### Given request
Count the lines in the records below that contain the word "should". Reply with the number alone.

### Exercise material

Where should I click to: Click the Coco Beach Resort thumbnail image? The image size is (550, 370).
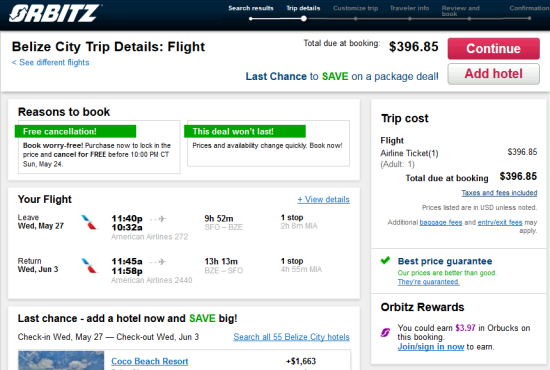point(61,360)
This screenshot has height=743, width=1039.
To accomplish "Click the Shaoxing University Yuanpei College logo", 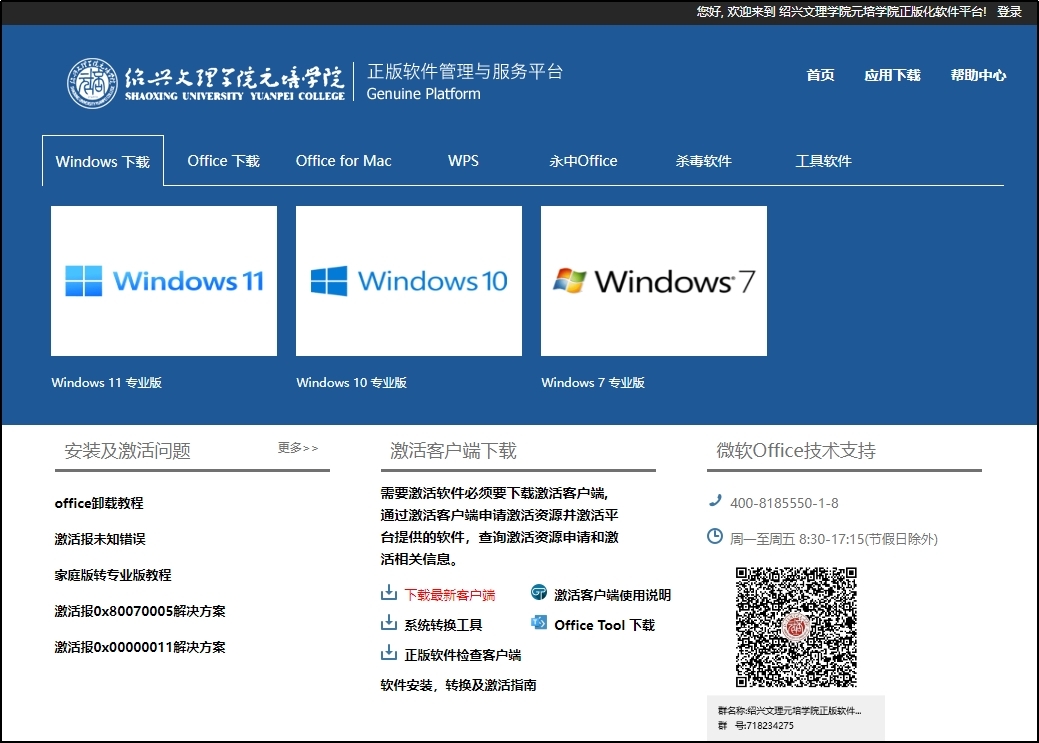I will tap(206, 82).
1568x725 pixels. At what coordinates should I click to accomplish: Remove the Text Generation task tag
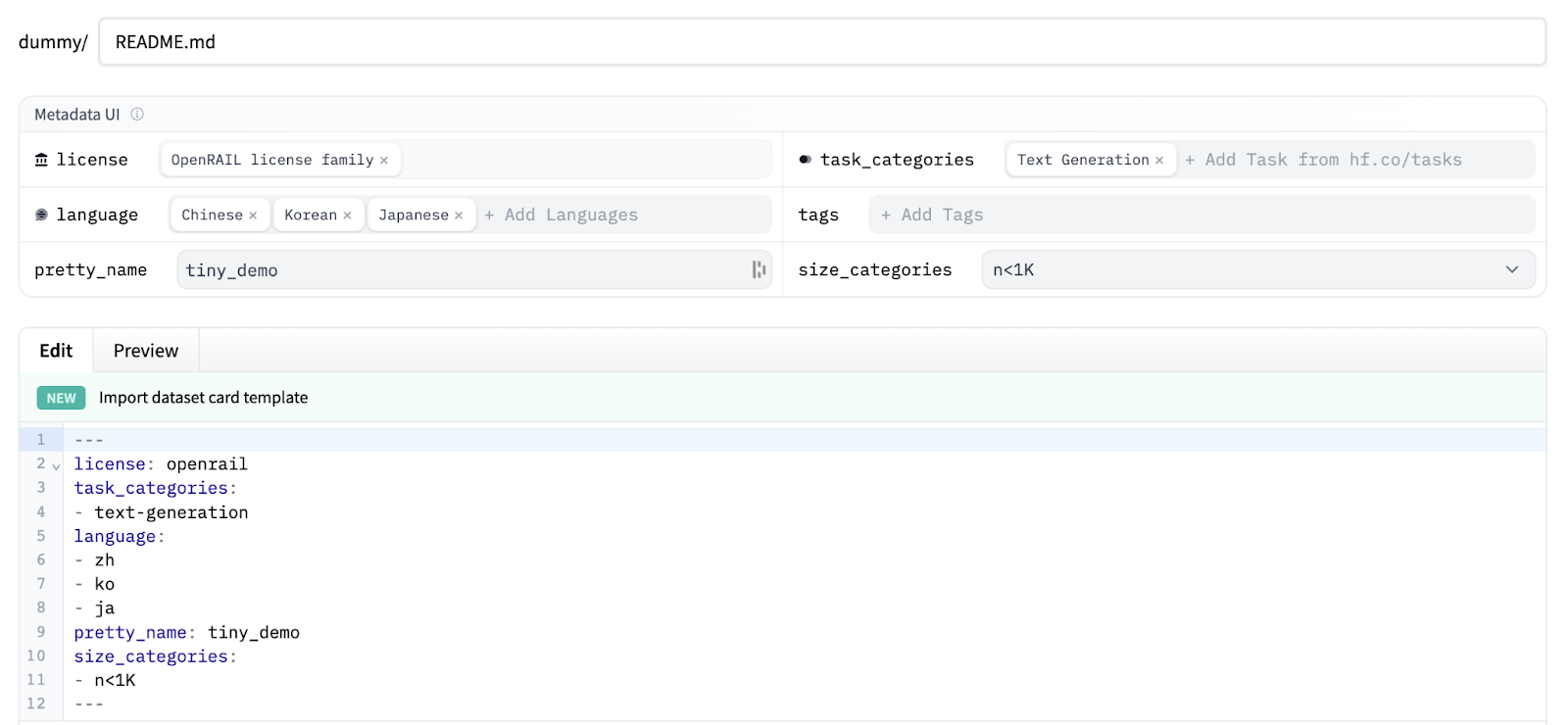(1159, 161)
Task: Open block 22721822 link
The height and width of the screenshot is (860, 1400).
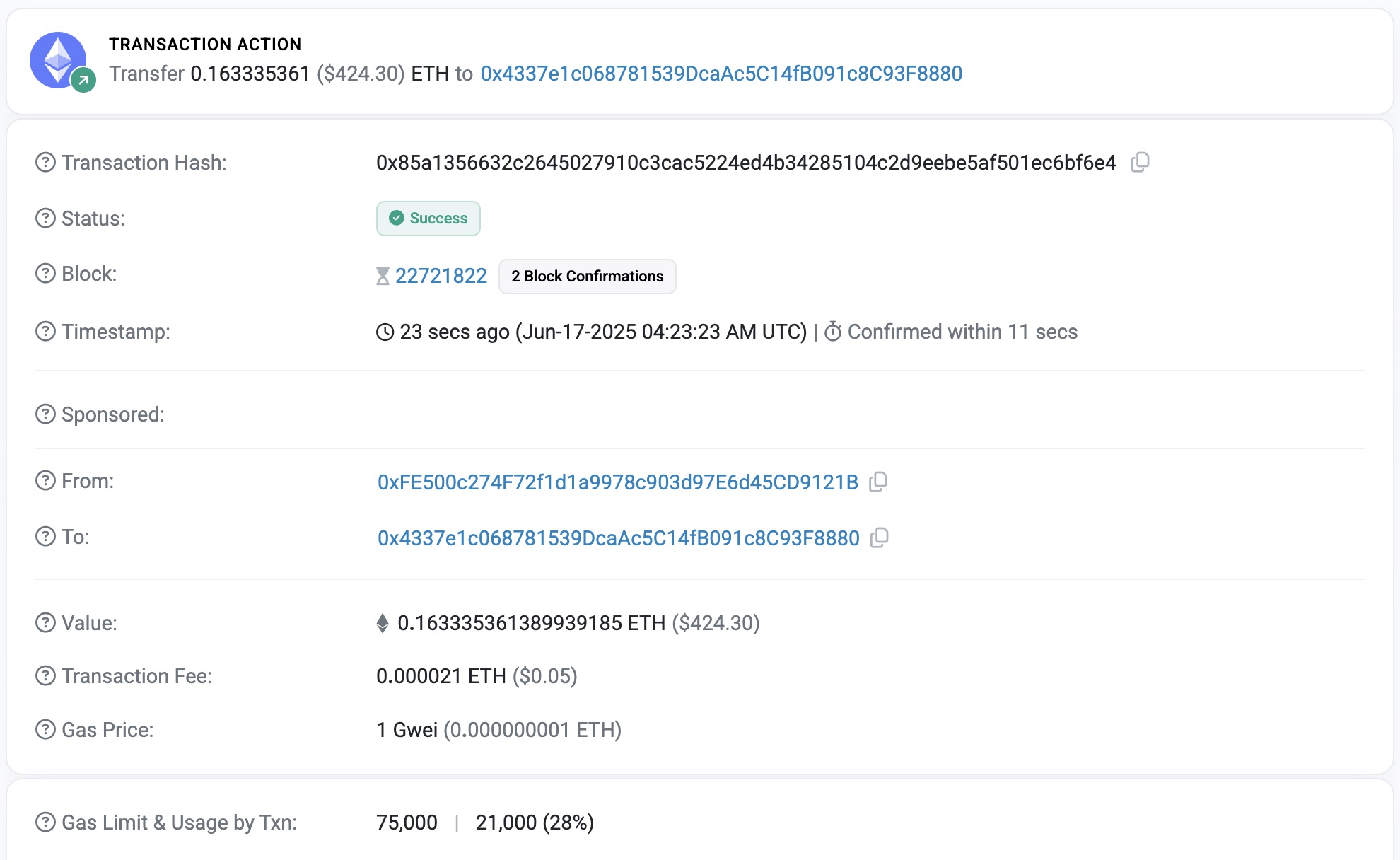Action: tap(441, 276)
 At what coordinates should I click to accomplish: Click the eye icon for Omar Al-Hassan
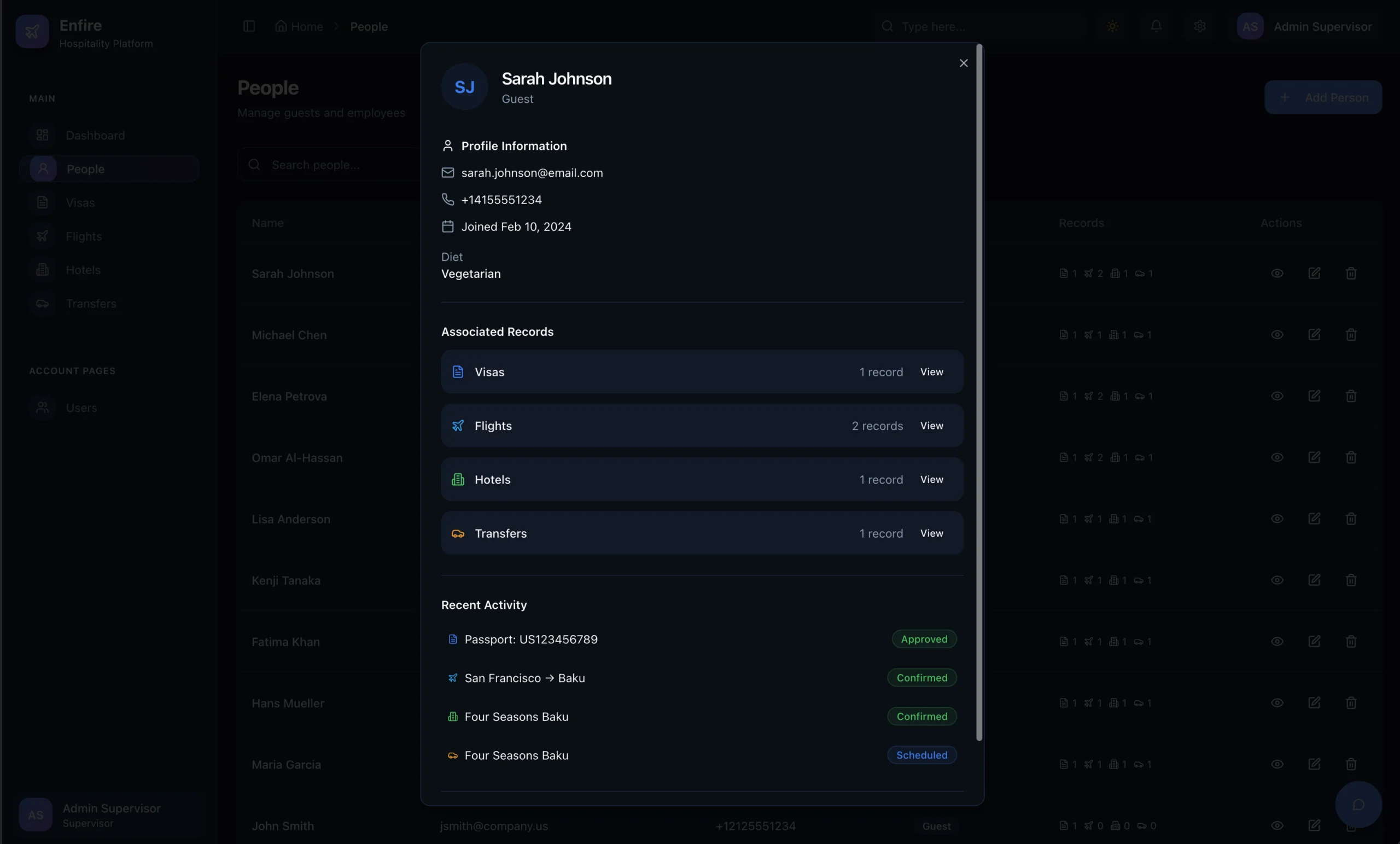1277,457
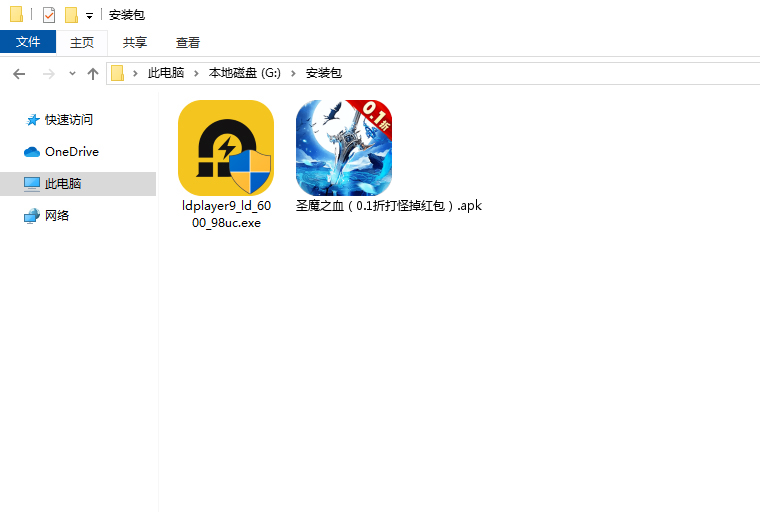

### Exercise result
3